• Goal of the exercise:
Copy the lines below word for word, beginning at the line that contains "Task: Select the subtitle" and stopping after the line that contains "Action: tap(382, 166)".

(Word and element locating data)
· · ·

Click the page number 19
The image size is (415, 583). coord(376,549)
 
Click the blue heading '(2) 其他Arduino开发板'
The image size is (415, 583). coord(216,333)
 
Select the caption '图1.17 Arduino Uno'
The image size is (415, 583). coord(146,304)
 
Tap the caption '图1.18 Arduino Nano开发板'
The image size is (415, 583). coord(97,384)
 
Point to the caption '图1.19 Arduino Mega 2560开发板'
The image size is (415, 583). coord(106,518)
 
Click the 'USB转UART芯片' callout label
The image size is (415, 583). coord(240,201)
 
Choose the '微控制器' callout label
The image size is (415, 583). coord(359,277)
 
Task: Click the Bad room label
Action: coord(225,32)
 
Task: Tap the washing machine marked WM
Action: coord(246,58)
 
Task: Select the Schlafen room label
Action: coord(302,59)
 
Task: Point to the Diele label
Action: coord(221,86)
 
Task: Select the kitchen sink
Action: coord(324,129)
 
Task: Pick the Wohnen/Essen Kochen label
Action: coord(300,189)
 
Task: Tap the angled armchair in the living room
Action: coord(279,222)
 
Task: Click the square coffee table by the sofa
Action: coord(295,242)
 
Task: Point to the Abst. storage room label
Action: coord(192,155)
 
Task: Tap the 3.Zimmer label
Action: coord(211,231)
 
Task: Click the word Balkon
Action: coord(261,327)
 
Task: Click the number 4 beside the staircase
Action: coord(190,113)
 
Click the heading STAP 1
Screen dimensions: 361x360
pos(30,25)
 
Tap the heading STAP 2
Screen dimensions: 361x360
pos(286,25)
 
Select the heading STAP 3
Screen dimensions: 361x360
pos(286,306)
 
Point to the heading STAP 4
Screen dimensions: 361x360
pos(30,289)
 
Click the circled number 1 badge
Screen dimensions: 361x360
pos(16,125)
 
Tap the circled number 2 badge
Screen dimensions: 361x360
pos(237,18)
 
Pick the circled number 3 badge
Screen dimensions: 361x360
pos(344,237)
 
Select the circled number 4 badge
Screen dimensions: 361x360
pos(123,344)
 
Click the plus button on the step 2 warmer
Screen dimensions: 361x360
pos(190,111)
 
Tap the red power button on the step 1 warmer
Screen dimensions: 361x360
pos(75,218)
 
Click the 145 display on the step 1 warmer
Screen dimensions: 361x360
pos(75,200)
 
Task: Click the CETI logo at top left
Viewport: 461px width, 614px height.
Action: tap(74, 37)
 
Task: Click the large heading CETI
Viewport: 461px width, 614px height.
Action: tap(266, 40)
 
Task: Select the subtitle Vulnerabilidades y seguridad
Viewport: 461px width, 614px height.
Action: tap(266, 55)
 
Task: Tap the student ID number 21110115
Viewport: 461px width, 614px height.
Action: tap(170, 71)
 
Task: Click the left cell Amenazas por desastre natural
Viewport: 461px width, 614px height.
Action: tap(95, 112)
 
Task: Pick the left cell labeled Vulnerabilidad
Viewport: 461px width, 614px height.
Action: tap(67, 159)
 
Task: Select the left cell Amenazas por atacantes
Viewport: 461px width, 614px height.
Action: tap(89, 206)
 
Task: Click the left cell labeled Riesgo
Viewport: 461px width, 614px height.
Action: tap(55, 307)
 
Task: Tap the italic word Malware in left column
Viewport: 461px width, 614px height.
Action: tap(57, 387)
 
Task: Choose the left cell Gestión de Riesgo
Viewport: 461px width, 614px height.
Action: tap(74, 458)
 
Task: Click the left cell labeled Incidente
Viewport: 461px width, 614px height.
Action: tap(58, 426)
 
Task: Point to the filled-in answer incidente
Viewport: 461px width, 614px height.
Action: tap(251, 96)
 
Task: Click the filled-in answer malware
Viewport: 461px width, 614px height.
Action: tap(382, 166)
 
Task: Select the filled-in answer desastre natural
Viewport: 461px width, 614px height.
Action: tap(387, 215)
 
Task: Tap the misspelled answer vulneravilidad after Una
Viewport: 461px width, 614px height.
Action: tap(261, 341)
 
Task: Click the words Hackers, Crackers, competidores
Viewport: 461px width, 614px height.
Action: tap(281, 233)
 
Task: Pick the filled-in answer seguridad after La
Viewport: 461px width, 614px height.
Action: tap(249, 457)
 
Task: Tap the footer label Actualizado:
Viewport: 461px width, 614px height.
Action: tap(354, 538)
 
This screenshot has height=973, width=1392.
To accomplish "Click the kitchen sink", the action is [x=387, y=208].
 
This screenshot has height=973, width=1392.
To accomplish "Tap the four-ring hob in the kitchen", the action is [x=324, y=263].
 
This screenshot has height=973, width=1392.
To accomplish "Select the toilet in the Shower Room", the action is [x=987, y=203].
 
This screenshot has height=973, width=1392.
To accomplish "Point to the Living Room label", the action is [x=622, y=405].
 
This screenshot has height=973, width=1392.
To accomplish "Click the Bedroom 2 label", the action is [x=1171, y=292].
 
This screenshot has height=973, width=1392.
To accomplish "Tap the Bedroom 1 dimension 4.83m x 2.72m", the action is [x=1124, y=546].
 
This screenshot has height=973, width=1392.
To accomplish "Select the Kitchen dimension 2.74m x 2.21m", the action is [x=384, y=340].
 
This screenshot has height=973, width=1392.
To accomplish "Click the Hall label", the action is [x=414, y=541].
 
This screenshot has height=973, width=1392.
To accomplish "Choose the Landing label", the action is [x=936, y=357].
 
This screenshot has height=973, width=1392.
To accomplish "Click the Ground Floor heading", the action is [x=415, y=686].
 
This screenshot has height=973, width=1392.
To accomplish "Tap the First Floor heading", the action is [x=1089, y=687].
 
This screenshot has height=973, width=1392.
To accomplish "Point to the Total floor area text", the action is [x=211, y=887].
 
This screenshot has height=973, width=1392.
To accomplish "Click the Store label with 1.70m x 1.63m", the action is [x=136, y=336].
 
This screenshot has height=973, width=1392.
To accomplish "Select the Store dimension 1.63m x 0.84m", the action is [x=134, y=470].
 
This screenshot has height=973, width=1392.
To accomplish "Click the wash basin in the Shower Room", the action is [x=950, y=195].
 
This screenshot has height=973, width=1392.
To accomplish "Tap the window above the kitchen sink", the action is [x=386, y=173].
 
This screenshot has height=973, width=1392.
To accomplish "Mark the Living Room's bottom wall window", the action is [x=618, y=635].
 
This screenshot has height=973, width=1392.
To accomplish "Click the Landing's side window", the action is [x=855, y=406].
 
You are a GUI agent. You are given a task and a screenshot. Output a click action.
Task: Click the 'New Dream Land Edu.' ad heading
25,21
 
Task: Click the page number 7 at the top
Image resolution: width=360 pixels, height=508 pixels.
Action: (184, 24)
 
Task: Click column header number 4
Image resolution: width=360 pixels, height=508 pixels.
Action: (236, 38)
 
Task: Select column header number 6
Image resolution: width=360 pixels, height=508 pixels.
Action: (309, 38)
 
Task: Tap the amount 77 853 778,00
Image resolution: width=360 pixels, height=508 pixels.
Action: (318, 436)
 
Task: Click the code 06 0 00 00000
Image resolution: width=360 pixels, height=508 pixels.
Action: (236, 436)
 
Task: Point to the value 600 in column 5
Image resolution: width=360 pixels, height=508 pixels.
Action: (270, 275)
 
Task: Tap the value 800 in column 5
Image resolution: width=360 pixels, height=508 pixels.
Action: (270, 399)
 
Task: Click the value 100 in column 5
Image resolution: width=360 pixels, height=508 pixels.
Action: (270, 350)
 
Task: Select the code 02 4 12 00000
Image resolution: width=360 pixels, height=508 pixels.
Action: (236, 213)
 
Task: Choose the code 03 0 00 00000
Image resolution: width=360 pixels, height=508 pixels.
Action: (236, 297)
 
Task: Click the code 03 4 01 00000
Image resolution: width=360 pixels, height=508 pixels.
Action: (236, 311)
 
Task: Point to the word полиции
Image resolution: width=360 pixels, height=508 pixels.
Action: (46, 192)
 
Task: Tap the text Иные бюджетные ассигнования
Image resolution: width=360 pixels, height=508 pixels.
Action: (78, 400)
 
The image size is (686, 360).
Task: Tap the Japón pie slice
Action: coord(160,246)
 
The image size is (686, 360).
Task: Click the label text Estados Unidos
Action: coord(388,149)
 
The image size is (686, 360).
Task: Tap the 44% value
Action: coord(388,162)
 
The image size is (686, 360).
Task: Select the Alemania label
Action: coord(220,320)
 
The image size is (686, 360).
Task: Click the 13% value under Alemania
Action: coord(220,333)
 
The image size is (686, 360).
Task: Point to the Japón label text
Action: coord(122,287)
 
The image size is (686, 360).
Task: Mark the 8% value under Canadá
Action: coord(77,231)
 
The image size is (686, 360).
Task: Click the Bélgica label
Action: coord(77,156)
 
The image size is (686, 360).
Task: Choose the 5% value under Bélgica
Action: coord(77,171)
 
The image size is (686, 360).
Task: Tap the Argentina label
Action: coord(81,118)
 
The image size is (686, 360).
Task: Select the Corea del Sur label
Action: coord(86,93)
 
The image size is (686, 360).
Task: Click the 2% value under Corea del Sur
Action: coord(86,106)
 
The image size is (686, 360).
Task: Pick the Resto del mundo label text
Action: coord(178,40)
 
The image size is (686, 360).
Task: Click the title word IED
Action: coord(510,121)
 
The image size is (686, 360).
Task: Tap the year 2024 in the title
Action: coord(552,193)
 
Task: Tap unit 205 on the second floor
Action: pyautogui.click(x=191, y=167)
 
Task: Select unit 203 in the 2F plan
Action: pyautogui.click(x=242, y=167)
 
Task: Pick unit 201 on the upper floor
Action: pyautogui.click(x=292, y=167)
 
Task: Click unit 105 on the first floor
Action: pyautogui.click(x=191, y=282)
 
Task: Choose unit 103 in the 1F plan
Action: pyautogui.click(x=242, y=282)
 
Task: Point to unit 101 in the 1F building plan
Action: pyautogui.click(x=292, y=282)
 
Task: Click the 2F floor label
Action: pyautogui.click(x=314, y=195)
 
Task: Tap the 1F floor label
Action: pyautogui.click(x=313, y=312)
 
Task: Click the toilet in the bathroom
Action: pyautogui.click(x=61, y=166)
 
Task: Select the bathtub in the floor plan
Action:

· · ·

• Result of this exercise:
Task: Select the subtitle Vulnerabilidades y seguridad
Viewport: 461px width, 614px height.
Action: tap(266, 55)
 
Task: Tap the student ID number 21110115
Viewport: 461px width, 614px height.
Action: tap(170, 71)
 
Task: Click the left cell Amenazas por desastre natural
Viewport: 461px width, 614px height.
Action: tap(95, 112)
 
Task: Pick the left cell labeled Vulnerabilidad
Viewport: 461px width, 614px height.
Action: tap(67, 159)
 
Task: Select the left cell Amenazas por atacantes
Viewport: 461px width, 614px height.
Action: tap(89, 206)
 
Task: Click the left cell labeled Riesgo
Viewport: 461px width, 614px height.
Action: tap(55, 307)
 
Task: Tap the italic word Malware in left column
Viewport: 461px width, 614px height.
Action: tap(57, 387)
 
Task: Choose the left cell Gestión de Riesgo
Viewport: 461px width, 614px height.
Action: tap(74, 458)
 
Task: Click the left cell labeled Incidente
Viewport: 461px width, 614px height.
Action: tap(58, 426)
 
Task: Point to the filled-in answer incidente
Viewport: 461px width, 614px height.
Action: tap(251, 96)
 
Task: Click the filled-in answer malware
Viewport: 461px width, 614px height.
Action: tap(382, 166)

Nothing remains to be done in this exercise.